Despite a grim assessment of racism in the United States, the story nurses a faith in transgression. In the volatile and dangerous mixture of race and class looms the possibility of remaking the self – and by extension the community – by rescuing it, redefining it, and moving it forward. The flip side of Alma's self-consciousness about her appearance is Eugene's deep-seated sexual attraction to her large, dark-skinned body. Society, like art, advances by breaking rules, and color lines, no matter where they're drawn, are made to be crossed.

Crossroads

A new musical about the birthplace of rock 'n' roll in the 1950s, Memphis converts the dead-end South of Yellowman into ground zero for a sea change in race relations using the city's ubiquitous natural resource: music. TheatreWorks and North Shore Music Theatre's joint world premiere of Memphis, which turns on a certain mythic version of the origins of rock 'n' roll, literally turns like a 45 rpm single on scenic designer Bill Stabile's colorful and ever changing stage. It features a respectable batch of songs largely contributed by Bon Jovi keyboardist David Bryan, who blends driving blues, rousing gospel, early rock 'n' roll, raunchy R&B, and at least one hillbilly spoof – delivered with smooth precision.

But if rock 'n' roll's emergence signaled the rebellion of a younger generation against the rules and mores of postwar America, it was rooted in a racial dynamic that Memphis makes central to its story. Loosely based on the career of "Daddy-O" Dewey Phillips, the wild and lightning-tongued Memphis DJ who pioneered rock 'n' roll programming and the American Bandstand-style TV format, Joe DiPietro's competent if predictable book follows the rise and fall of a scrappy, redneck music lover named Huey Calhoun (Chad Kimball). Huey's white face haunts the bars of Beale Street, the heart of black West Memphis, where black blues and R&B musicians and their black audiences were wont to rock with abandon. Making friends and sparking a romance with a beautiful singer named Felicia (the impressive Montego Glover), he begins promoting their music to white Memphis, creating a new community out of a younger generation brought together across the color line by an irresistible backbeat. On Rock Shop blacks and whites dance together, sing for one another, and admire one another as a single community of rock 'n' rollers. Even the inevitable white backlash doesn't have the power to turn back the clock once things have taken a new course.

━━━━━━━━━━━━━━━━

▸ **REQUEST A**: According to the theater review, who wrote most of the songs in Memphis?
▸ **REQUEST B**: Carry on the theater review from its last sentence, writing one more paragraph.
The data after this review has no role in what is asked here.

━━━━━━━━━━━━━━━━

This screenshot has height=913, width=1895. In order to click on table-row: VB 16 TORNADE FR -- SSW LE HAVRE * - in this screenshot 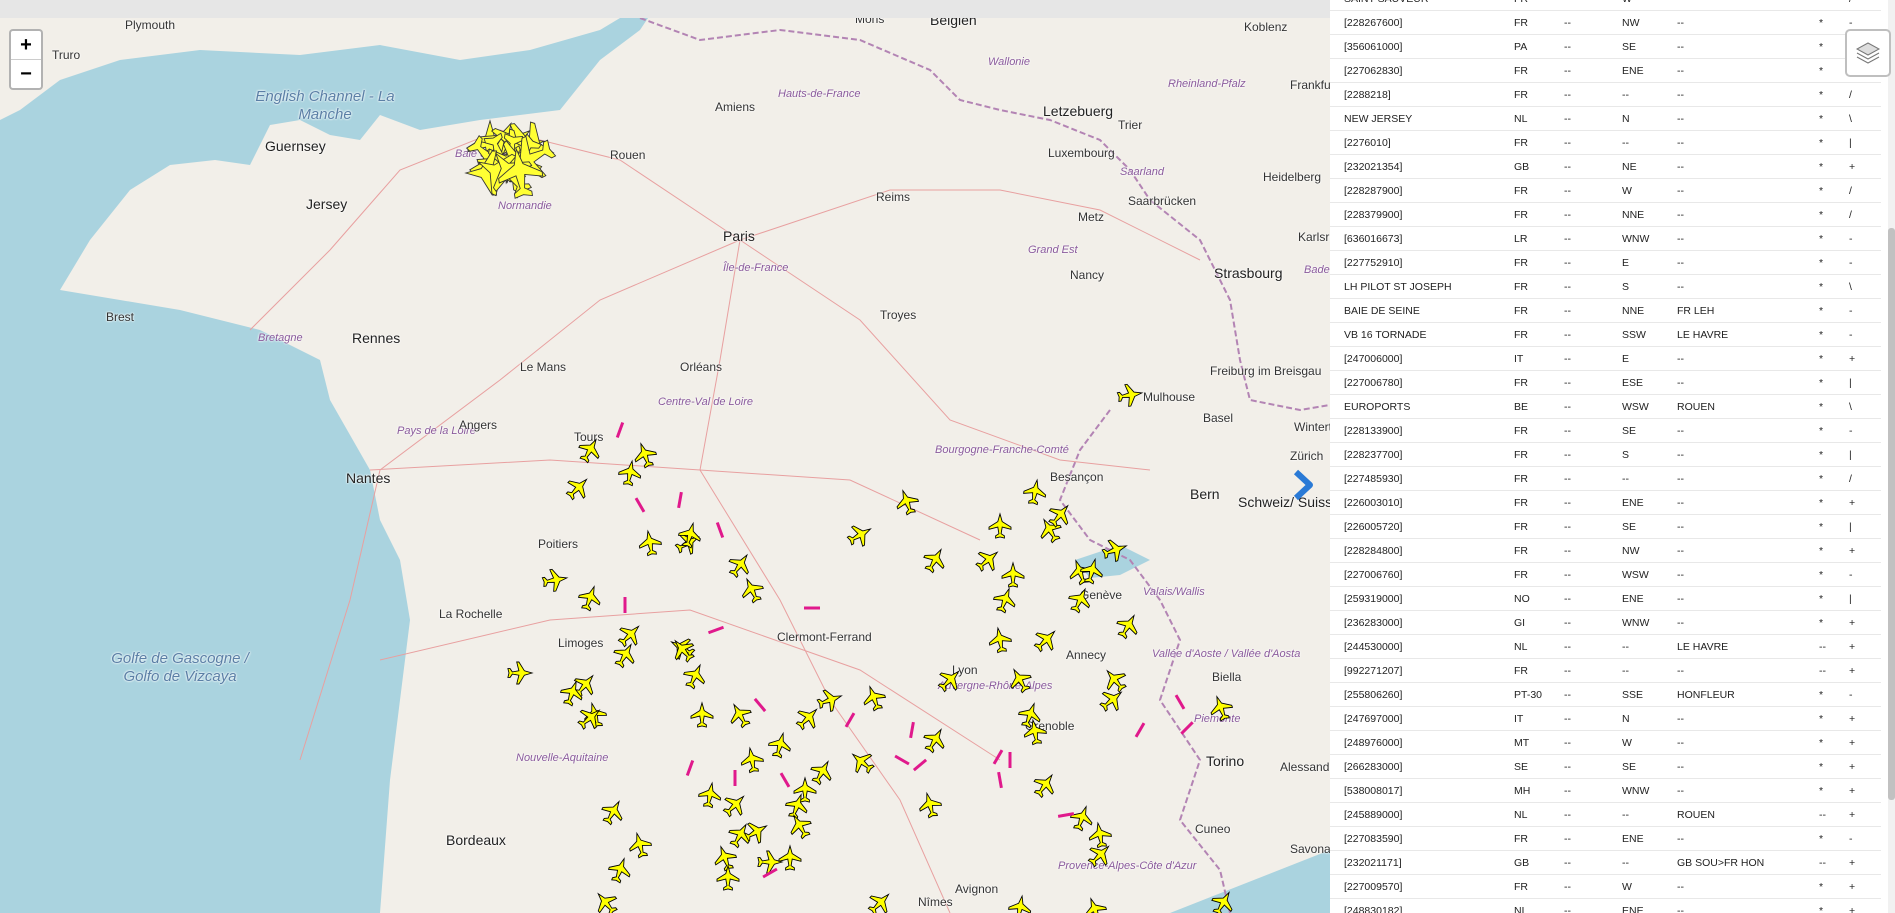, I will do `click(1606, 334)`.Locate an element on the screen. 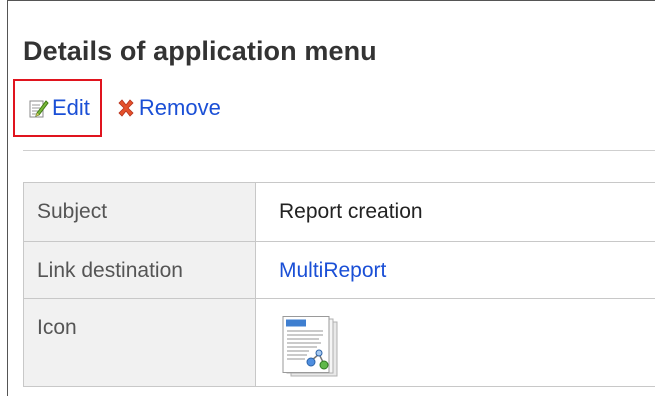  edit-label: Edit is located at coordinates (71, 108).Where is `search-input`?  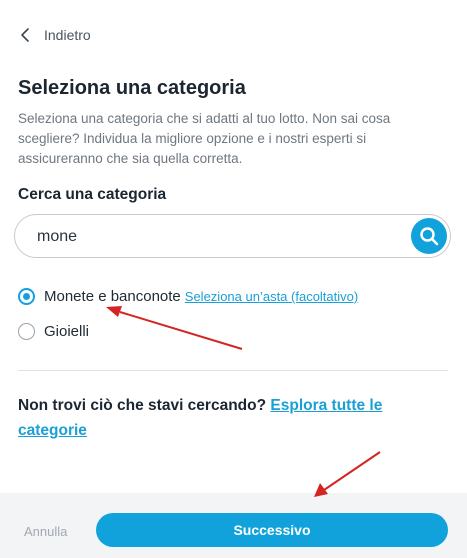 search-input is located at coordinates (217, 237).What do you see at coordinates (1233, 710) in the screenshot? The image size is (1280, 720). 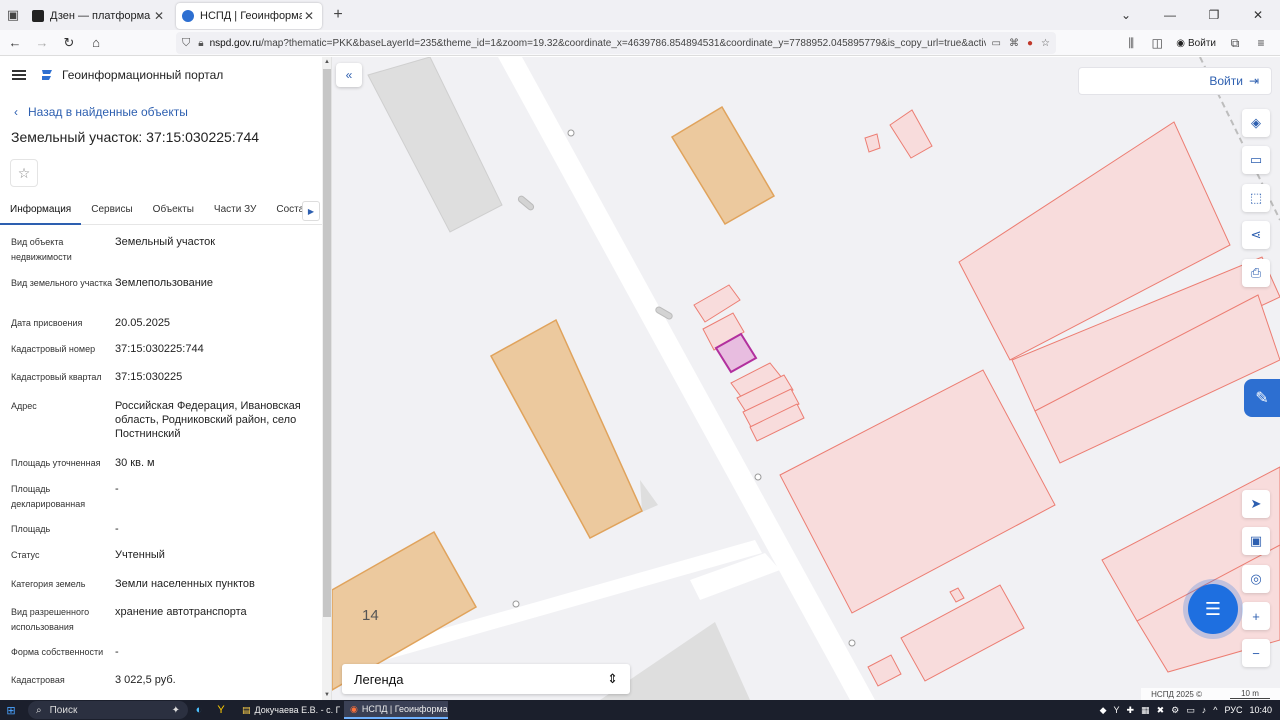 I see `language-indicator: РУС` at bounding box center [1233, 710].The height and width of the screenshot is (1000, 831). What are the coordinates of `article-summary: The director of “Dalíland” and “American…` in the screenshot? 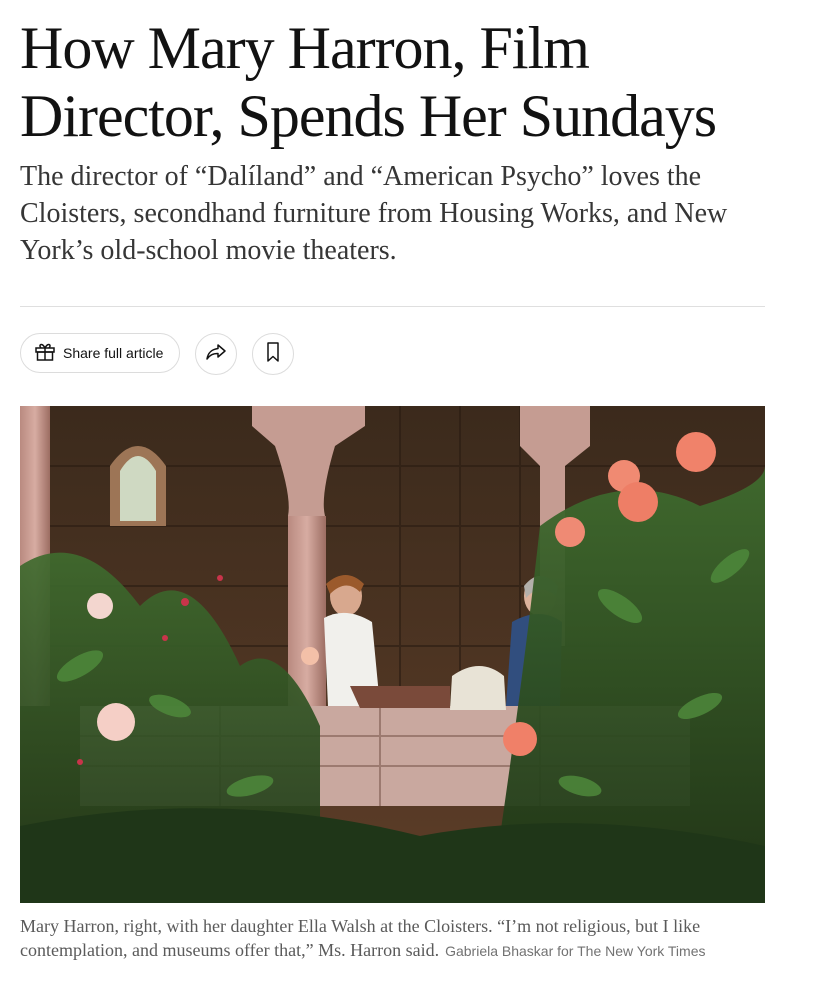 It's located at (374, 214).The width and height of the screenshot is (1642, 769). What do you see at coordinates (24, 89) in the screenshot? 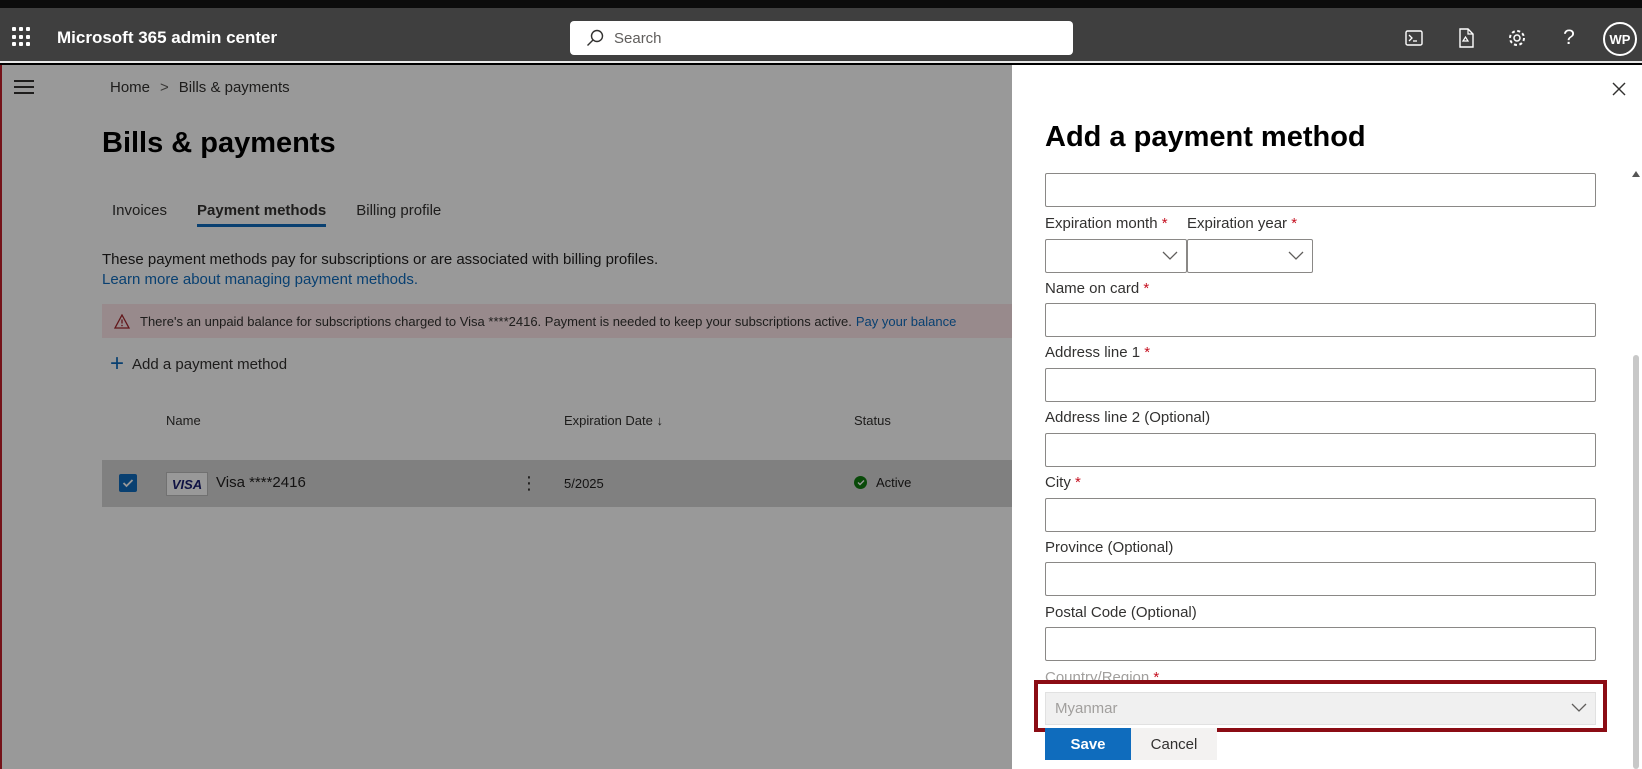
I see `hamburger-menu-icon` at bounding box center [24, 89].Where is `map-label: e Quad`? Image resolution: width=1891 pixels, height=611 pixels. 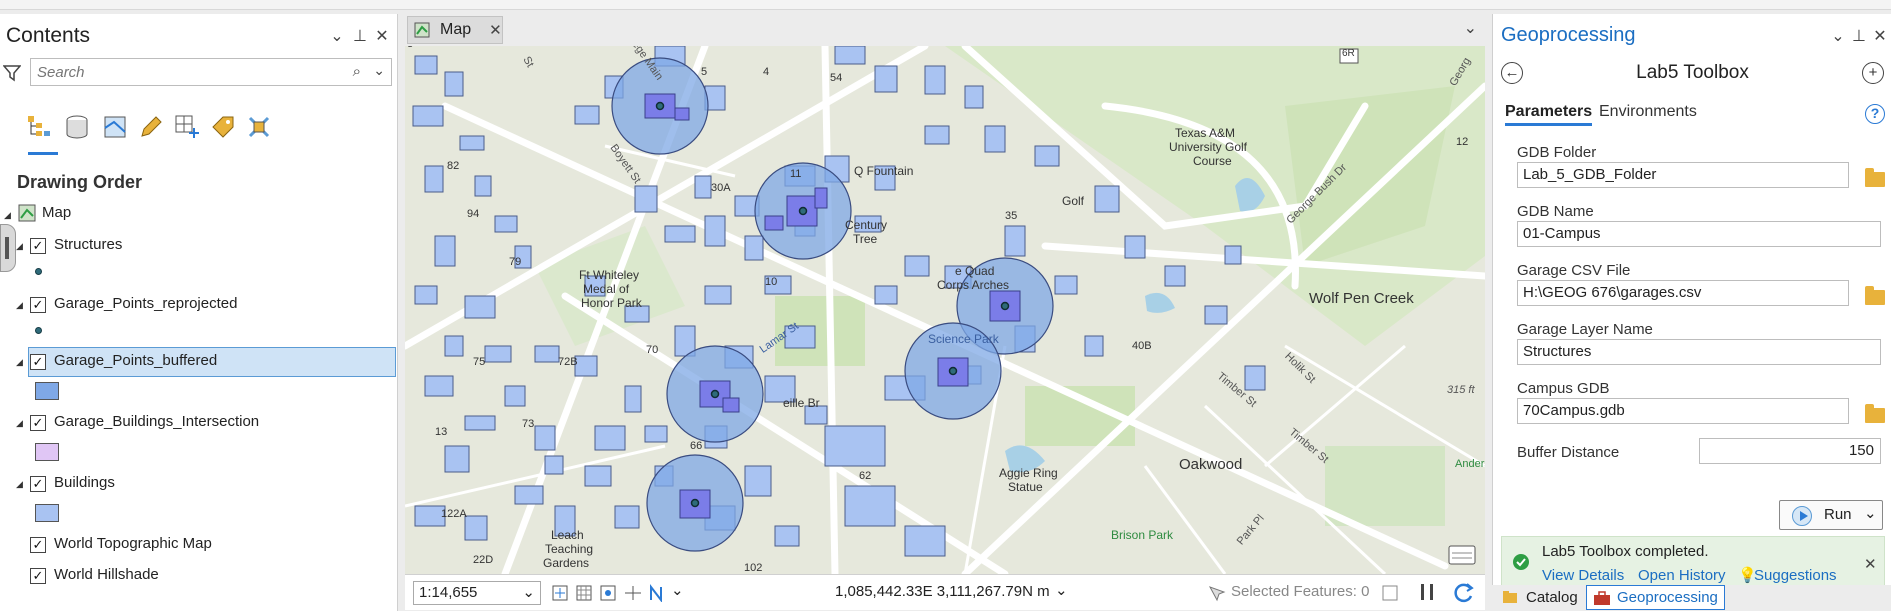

━━━━━━━━━━━━━━━━

▸ **TASK RESPONSE A**: Bon Jovi keyboardist David Bryan contributed most of the songs.

▸ **TASK RESPONSE B**:
TV is not only a conduit for the new generation's new community, however – it's also the basis of an industry with a will and agenda of its own (summed up in the song "Dick Clark," a scathing attack on the soulless music industry's public face) and threatened by the development of the very community responsible for its meal ticket. This comes across most succinctly and provocatively in the on-air interracial kiss between Felicia and Huey. The kiss (which carries a whole heap of historical baggage the play completely ignores) is only partly a fiction too. It has nothing to do with Phillips but points to his Northern counterpart, Cleveland DJ Alan Freed, whose own rock 'n' roll TV show was canceled in 1957 after it aired an African American artist dancing with a white woman. At a time when African American artists hold unprecedented sway over popular music, such images, mixing fantasy and truth, hold some major and sometimes wonderful ironies. The corporate behemoth known as the music industry may sometimes look like it has squeezed the rebel soul out of the cultural sphere altogether, but every now and then some transgression, even done cynically in the name of self-promotion but broadcast "live" over America's TV sets, reminds us that sex and race have an unfinished agenda of their own.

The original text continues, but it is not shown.